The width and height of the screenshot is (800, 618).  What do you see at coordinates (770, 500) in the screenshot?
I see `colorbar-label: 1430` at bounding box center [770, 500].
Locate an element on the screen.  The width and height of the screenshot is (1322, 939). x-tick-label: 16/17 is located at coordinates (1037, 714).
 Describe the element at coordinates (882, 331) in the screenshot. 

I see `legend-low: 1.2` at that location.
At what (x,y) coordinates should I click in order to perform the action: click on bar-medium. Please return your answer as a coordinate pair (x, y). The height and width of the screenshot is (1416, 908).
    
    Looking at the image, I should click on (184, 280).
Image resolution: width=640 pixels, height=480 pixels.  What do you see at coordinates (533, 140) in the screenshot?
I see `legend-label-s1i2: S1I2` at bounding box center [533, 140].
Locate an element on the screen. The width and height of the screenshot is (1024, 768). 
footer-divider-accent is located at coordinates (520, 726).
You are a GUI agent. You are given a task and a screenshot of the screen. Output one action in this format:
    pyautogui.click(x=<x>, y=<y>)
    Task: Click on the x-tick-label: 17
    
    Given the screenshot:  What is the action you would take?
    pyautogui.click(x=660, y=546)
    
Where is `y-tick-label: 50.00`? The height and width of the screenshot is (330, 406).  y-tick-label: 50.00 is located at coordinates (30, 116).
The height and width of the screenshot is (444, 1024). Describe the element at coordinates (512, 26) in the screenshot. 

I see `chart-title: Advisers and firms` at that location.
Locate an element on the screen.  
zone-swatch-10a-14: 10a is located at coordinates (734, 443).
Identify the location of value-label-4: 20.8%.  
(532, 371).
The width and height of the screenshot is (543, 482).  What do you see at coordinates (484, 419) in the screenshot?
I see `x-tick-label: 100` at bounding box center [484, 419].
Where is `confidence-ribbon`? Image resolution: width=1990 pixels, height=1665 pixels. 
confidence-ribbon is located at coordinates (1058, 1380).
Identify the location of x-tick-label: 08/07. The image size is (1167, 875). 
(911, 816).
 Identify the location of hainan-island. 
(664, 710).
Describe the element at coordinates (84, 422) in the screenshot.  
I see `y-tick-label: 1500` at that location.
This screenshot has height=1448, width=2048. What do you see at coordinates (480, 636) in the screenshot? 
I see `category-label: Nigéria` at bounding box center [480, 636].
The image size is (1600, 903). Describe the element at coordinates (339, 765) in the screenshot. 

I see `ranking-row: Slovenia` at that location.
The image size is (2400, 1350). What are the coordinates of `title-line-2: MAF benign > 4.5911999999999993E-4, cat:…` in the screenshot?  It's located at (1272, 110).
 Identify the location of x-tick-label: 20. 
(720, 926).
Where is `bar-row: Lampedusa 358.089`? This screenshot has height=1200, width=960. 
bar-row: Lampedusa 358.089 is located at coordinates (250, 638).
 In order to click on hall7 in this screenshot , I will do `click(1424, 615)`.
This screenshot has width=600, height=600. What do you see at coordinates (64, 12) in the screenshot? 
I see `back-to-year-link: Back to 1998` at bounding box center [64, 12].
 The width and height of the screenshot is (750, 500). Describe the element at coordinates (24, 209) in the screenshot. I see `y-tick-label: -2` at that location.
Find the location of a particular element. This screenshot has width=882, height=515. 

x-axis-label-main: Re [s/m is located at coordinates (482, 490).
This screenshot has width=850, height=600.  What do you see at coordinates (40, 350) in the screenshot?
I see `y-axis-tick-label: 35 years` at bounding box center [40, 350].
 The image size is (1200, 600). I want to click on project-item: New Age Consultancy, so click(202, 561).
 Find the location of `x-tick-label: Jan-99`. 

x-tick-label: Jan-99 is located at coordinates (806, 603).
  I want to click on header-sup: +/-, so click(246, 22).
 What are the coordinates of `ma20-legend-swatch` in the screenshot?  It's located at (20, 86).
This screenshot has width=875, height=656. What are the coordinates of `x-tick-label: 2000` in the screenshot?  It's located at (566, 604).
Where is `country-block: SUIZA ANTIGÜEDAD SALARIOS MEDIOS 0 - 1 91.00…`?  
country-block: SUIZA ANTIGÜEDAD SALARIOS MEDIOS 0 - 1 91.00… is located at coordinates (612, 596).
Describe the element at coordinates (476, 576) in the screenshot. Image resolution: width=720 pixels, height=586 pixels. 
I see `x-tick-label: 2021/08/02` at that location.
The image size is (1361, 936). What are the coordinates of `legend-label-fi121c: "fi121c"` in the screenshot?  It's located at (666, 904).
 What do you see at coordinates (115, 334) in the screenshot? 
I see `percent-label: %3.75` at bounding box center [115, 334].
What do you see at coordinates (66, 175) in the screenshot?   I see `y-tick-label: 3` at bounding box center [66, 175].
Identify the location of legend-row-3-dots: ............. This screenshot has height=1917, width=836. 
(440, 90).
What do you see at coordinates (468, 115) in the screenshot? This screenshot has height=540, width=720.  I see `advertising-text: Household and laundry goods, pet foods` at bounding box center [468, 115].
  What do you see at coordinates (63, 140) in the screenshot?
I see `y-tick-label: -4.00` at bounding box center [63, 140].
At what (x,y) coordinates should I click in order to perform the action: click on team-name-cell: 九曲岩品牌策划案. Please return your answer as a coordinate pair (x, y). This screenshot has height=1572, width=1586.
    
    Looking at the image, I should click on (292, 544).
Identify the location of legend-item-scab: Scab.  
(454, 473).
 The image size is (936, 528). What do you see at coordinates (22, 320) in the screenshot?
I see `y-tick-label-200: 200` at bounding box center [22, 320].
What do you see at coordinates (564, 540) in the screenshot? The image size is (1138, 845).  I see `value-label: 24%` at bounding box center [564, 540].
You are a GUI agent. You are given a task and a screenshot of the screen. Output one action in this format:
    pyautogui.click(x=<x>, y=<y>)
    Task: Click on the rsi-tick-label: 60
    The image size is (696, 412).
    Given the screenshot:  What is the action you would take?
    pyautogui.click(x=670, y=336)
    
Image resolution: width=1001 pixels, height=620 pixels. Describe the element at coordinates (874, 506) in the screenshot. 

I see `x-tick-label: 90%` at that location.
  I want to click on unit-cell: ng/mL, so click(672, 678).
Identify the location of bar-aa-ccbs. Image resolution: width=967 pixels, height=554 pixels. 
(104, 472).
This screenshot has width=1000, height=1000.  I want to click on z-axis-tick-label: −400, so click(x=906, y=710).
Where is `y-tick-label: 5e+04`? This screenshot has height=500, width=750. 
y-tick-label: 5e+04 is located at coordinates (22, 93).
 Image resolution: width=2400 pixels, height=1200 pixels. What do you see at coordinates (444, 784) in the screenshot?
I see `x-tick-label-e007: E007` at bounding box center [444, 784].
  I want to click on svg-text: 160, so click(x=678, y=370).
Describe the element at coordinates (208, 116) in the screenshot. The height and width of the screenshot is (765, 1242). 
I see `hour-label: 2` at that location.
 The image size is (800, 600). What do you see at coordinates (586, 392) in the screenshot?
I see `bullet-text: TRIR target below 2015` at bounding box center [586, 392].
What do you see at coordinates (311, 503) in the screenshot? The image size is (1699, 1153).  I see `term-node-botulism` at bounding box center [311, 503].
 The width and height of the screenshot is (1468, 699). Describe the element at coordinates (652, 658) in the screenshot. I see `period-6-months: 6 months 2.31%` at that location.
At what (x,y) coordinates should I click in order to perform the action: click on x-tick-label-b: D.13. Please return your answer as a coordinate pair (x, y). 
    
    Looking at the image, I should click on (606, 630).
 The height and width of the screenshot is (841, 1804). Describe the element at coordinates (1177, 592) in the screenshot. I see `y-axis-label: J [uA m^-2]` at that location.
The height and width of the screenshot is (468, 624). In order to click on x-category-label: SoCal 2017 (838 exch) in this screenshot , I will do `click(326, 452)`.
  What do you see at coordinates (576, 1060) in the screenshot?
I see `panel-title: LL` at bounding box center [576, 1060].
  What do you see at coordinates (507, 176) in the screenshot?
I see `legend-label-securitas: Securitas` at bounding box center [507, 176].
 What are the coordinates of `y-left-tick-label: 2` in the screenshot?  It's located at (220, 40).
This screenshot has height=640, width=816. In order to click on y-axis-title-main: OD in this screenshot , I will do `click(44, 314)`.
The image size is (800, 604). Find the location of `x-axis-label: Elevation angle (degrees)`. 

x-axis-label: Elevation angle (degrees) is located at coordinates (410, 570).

....................

[Obiettivo del compito]: Copia identiche le righe che vanno da quella contenente "Identify the location of legend-item-scab: Scab." fino a quella contenente "center [444, 784].", entrambe comprese.

[Risposta al compito]:
Identify the location of legend-item-scab: Scab.  
(454, 473).
 The image size is (936, 528). What do you see at coordinates (22, 320) in the screenshot?
I see `y-tick-label-200: 200` at bounding box center [22, 320].
What do you see at coordinates (564, 540) in the screenshot? The image size is (1138, 845).  I see `value-label: 24%` at bounding box center [564, 540].
You are a GUI agent. You are given a task and a screenshot of the screen. Output one action in this format:
    pyautogui.click(x=<x>, y=<y>)
    Task: Click on the rsi-tick-label: 60
    The image size is (696, 412).
    Given the screenshot:  What is the action you would take?
    pyautogui.click(x=670, y=336)
    
Image resolution: width=1001 pixels, height=620 pixels. Describe the element at coordinates (874, 506) in the screenshot. 

I see `x-tick-label: 90%` at that location.
  I want to click on unit-cell: ng/mL, so click(672, 678).
Identify the location of bar-aa-ccbs. Image resolution: width=967 pixels, height=554 pixels. 
(104, 472).
This screenshot has width=1000, height=1000.  I want to click on z-axis-tick-label: −400, so click(x=906, y=710).
Where is `y-tick-label: 5e+04`? This screenshot has height=500, width=750. 
y-tick-label: 5e+04 is located at coordinates (22, 93).
 Image resolution: width=2400 pixels, height=1200 pixels. What do you see at coordinates (444, 784) in the screenshot?
I see `x-tick-label-e007: E007` at bounding box center [444, 784].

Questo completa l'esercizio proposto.